Entries:

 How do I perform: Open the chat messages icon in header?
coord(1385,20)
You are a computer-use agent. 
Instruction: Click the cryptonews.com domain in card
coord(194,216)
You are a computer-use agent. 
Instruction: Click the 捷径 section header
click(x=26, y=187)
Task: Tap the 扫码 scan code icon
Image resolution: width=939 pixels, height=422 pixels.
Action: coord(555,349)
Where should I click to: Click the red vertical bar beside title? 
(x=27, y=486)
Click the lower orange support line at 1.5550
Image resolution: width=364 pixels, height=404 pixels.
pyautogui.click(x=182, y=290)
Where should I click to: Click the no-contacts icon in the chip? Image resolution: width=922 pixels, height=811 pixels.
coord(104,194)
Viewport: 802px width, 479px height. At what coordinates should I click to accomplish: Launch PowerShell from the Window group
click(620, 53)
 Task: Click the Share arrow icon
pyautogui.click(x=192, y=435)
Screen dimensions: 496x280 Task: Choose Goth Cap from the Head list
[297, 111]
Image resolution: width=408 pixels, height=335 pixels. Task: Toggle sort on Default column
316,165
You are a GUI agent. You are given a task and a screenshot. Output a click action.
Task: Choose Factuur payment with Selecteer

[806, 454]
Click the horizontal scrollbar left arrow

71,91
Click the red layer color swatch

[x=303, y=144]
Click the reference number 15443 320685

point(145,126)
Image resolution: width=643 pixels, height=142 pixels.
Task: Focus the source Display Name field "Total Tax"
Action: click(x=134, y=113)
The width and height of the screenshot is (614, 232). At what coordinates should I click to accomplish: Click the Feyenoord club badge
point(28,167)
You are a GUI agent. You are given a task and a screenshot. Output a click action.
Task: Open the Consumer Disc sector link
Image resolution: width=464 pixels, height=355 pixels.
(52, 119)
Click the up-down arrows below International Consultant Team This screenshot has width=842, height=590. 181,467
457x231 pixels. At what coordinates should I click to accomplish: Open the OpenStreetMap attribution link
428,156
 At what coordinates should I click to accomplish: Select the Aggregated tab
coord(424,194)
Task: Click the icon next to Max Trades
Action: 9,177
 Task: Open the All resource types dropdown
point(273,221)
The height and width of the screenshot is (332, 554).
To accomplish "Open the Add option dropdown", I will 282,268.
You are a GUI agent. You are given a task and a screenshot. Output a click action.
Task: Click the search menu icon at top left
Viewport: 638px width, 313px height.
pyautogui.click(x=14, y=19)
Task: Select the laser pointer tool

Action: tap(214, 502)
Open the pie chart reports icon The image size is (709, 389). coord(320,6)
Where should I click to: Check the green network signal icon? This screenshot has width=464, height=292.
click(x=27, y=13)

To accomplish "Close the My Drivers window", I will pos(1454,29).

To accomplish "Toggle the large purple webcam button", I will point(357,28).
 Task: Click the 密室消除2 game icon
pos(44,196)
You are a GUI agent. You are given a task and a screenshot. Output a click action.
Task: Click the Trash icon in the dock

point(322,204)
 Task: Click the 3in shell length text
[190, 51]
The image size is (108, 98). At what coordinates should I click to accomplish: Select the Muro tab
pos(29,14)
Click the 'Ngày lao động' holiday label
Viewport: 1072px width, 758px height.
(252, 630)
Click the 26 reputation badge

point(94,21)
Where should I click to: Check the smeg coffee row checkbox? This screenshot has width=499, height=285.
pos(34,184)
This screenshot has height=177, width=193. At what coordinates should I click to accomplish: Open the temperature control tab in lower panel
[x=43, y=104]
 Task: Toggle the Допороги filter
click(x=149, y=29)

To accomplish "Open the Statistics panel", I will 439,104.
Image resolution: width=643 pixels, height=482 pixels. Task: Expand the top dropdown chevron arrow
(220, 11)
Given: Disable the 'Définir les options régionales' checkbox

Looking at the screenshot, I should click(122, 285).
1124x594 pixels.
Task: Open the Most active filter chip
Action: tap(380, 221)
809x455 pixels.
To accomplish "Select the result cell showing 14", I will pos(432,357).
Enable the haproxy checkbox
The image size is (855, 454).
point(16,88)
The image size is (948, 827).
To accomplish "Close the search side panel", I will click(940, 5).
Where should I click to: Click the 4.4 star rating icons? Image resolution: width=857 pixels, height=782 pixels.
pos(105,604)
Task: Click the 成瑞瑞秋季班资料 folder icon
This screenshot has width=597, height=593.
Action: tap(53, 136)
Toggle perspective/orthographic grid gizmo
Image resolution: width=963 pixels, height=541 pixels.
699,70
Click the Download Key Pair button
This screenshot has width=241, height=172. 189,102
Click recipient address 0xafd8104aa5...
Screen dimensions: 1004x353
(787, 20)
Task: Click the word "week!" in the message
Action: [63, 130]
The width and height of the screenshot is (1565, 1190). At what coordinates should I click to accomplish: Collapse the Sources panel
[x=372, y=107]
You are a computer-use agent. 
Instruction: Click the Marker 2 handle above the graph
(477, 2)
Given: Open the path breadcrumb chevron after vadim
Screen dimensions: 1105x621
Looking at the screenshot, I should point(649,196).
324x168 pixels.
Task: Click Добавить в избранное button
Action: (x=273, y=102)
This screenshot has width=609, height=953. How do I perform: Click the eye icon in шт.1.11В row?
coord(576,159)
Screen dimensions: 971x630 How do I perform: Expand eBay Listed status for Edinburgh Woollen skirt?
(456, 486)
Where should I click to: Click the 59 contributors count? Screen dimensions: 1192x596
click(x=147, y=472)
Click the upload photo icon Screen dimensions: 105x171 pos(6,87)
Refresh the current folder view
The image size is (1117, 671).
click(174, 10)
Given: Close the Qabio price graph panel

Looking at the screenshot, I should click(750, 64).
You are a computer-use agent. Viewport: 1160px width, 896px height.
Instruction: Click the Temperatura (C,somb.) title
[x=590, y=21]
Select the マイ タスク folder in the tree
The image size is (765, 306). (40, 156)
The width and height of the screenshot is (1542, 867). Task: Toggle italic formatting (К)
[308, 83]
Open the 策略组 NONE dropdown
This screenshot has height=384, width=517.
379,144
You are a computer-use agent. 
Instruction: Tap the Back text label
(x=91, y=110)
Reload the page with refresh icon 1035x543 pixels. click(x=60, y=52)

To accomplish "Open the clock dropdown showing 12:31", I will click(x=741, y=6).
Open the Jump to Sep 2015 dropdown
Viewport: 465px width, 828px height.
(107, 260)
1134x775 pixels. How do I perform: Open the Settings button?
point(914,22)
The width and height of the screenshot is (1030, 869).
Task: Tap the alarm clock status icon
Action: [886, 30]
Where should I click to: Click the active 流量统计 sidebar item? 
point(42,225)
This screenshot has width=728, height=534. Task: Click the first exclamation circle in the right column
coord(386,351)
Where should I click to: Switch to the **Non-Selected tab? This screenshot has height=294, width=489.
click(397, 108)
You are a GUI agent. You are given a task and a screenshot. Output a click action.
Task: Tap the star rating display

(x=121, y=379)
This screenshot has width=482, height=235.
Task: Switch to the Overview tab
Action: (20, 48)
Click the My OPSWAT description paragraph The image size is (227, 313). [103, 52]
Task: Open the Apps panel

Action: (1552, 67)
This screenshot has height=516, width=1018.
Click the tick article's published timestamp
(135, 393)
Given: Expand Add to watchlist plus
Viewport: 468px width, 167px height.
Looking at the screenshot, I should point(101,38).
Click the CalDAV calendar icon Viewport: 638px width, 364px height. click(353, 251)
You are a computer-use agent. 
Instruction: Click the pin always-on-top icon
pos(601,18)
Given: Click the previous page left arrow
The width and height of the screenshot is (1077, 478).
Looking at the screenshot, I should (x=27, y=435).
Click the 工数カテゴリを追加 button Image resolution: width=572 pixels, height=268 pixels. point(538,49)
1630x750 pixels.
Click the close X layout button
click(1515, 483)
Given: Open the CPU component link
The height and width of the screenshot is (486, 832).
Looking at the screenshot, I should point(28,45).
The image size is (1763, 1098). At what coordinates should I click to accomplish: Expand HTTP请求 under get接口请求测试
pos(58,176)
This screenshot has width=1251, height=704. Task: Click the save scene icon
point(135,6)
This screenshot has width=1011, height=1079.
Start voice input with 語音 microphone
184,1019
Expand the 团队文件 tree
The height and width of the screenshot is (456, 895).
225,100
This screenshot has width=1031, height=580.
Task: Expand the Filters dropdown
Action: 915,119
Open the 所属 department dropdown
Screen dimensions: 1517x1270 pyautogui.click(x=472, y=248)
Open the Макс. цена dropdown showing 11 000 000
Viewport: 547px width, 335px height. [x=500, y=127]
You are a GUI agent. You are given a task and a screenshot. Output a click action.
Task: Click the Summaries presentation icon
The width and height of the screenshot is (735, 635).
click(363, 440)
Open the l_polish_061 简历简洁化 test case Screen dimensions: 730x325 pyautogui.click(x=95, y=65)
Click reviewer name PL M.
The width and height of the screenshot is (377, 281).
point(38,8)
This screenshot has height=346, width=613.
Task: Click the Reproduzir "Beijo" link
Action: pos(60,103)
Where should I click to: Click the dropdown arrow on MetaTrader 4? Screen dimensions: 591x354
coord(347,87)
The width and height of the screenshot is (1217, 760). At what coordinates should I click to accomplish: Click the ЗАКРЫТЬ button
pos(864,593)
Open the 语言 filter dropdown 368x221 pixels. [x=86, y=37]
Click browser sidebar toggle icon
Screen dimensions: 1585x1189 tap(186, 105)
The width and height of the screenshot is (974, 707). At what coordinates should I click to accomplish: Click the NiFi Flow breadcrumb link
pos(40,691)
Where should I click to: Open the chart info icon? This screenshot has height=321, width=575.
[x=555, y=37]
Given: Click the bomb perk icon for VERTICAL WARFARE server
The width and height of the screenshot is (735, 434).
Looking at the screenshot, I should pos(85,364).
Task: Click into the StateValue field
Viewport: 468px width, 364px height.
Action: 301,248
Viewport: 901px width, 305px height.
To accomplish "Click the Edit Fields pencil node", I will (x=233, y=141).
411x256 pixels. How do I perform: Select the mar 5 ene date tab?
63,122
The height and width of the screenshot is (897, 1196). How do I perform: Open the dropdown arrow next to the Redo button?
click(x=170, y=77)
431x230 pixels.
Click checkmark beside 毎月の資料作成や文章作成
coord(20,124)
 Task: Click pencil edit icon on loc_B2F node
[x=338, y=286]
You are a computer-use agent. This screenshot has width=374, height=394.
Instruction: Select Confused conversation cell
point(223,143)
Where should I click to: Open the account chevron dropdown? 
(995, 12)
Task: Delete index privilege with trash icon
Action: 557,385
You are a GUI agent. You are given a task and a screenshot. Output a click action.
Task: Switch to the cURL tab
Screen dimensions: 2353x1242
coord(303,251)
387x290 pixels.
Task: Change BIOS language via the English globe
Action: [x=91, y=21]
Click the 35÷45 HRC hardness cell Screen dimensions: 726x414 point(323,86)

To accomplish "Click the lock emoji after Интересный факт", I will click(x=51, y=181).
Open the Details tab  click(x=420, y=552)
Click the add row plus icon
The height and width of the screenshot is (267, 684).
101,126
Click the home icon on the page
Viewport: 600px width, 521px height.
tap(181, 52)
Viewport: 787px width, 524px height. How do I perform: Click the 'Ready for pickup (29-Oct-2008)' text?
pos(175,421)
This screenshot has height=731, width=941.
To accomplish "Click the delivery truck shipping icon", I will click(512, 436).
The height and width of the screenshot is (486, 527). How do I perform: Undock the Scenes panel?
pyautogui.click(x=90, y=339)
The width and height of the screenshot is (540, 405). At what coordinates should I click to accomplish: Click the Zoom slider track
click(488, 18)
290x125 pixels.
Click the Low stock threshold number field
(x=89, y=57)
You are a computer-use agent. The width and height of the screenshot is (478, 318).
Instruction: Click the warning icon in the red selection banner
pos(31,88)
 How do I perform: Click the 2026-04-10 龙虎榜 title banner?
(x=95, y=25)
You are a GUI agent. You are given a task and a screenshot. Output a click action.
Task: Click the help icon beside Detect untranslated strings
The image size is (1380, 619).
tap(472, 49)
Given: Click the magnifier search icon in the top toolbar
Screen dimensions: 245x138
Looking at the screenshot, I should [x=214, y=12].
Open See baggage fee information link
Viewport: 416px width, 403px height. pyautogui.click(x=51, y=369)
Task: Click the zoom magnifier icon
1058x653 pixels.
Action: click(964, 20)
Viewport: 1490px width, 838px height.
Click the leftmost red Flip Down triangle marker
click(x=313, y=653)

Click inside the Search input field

The problem: Reproduce the items verbatim, from the first line of the items through the line containing "point(273,221)", with both of those lines included.

Written solution:
 How do I perform: Open the chat messages icon in header?
coord(1385,20)
You are a computer-use agent. 
Instruction: Click the cryptonews.com domain in card
coord(194,216)
You are a computer-use agent. 
Instruction: Click the 捷径 section header
click(x=26, y=187)
Task: Tap the 扫码 scan code icon
Image resolution: width=939 pixels, height=422 pixels.
Action: coord(555,349)
Where should I click to: Click the red vertical bar beside title? 
(x=27, y=486)
Click the lower orange support line at 1.5550
Image resolution: width=364 pixels, height=404 pixels.
pyautogui.click(x=182, y=290)
Where should I click to: Click the no-contacts icon in the chip? Image resolution: width=922 pixels, height=811 pixels.
coord(104,194)
Viewport: 802px width, 479px height. At what coordinates should I click to accomplish: Launch PowerShell from the Window group
click(620, 53)
 Task: Click the Share arrow icon
pyautogui.click(x=192, y=435)
Screen dimensions: 496x280 Task: Choose Goth Cap from the Head list
[297, 111]
Image resolution: width=408 pixels, height=335 pixels. Task: Toggle sort on Default column
316,165
You are a GUI agent. You are given a task and a screenshot. Output a click action.
Task: Choose Factuur payment with Selecteer

[806, 454]
Click the horizontal scrollbar left arrow

71,91
Click the red layer color swatch

[x=303, y=144]
Click the reference number 15443 320685

point(145,126)
Image resolution: width=643 pixels, height=142 pixels.
Task: Focus the source Display Name field "Total Tax"
Action: click(x=134, y=113)
The width and height of the screenshot is (614, 232). At what coordinates should I click to accomplish: Click the Feyenoord club badge
point(28,167)
You are a GUI agent. You are given a task and a screenshot. Output a click action.
Task: Open the Consumer Disc sector link
Image resolution: width=464 pixels, height=355 pixels.
(52, 119)
Click the up-down arrows below International Consultant Team This screenshot has width=842, height=590. 181,467
457x231 pixels. At what coordinates should I click to accomplish: Open the OpenStreetMap attribution link
428,156
 At what coordinates should I click to accomplish: Select the Aggregated tab
coord(424,194)
Task: Click the icon next to Max Trades
Action: 9,177
 Task: Open the All resource types dropdown
point(273,221)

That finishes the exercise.